▶ _Aim_:
Express every line of text in the data below as a JSON list of strings, one string per line, skipping blank lines. Leave the pictures out.

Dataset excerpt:
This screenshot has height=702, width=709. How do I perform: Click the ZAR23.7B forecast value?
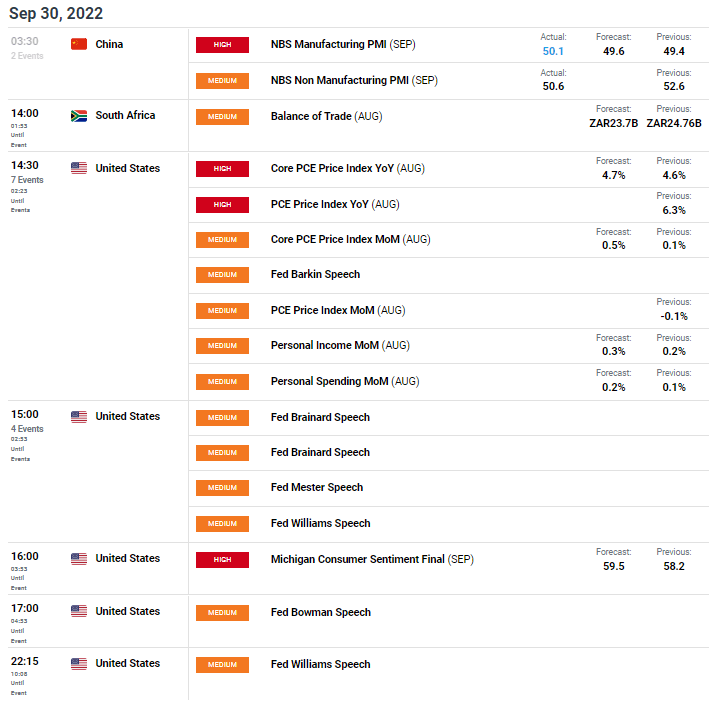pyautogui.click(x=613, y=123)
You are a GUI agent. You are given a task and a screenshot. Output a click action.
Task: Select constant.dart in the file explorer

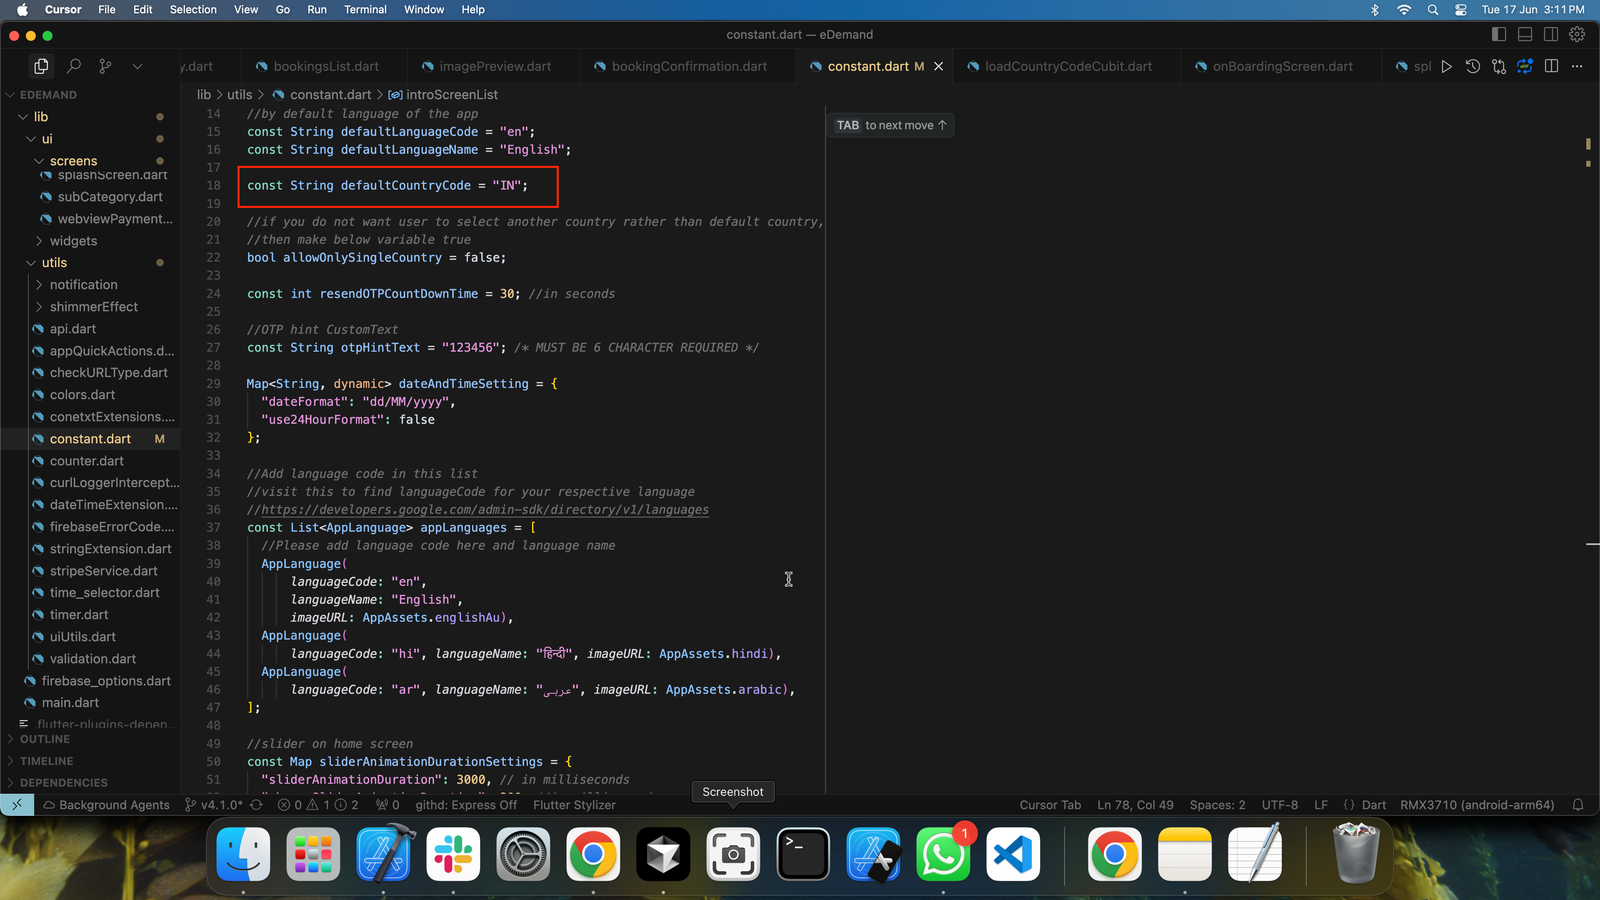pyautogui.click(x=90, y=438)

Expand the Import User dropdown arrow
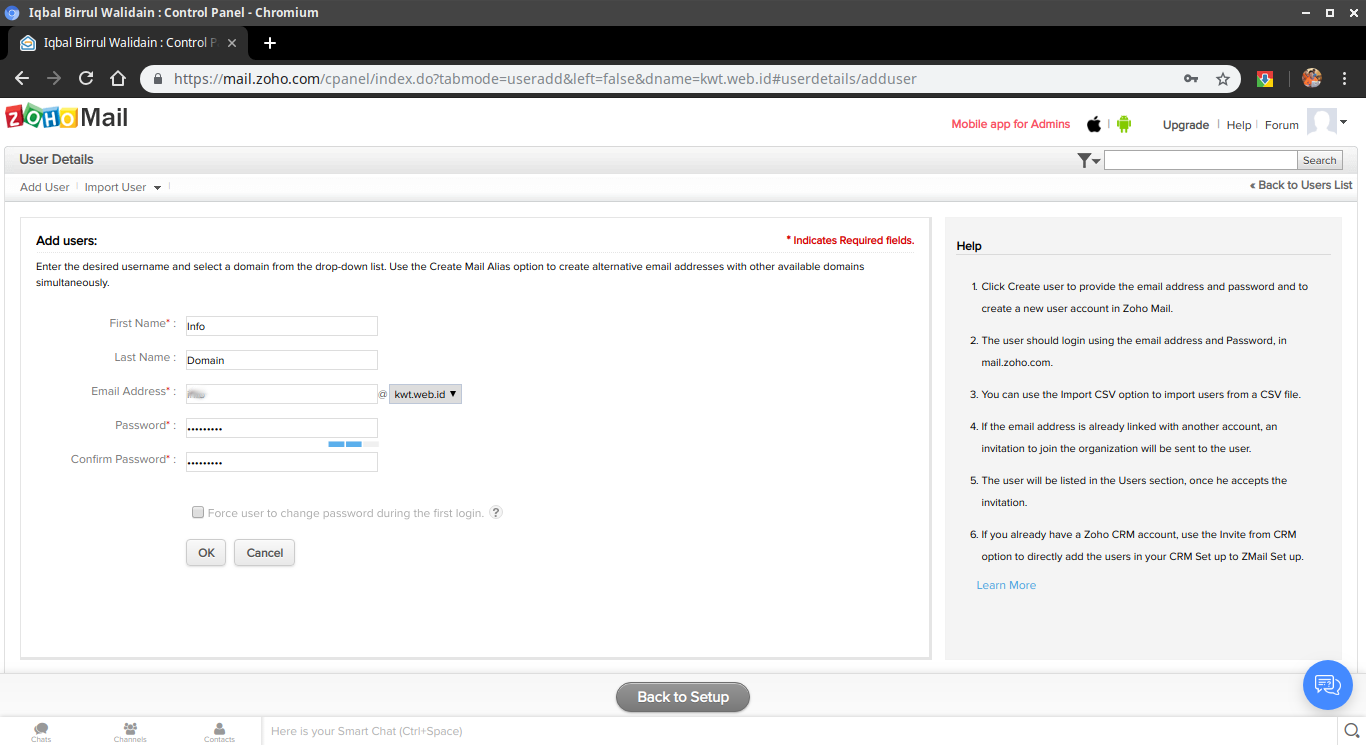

▶ _Correct answer_:
[
  "This screenshot has height=702, width=709. How do I perform: Click the ZAR23.7B forecast value?",
  "pyautogui.click(x=613, y=123)",
  "You are a GUI agent. You are given a task and a screenshot. Output a click action.",
  "Task: Select constant.dart in the file explorer",
  "pyautogui.click(x=90, y=438)",
  "Expand the Import User dropdown arrow"
]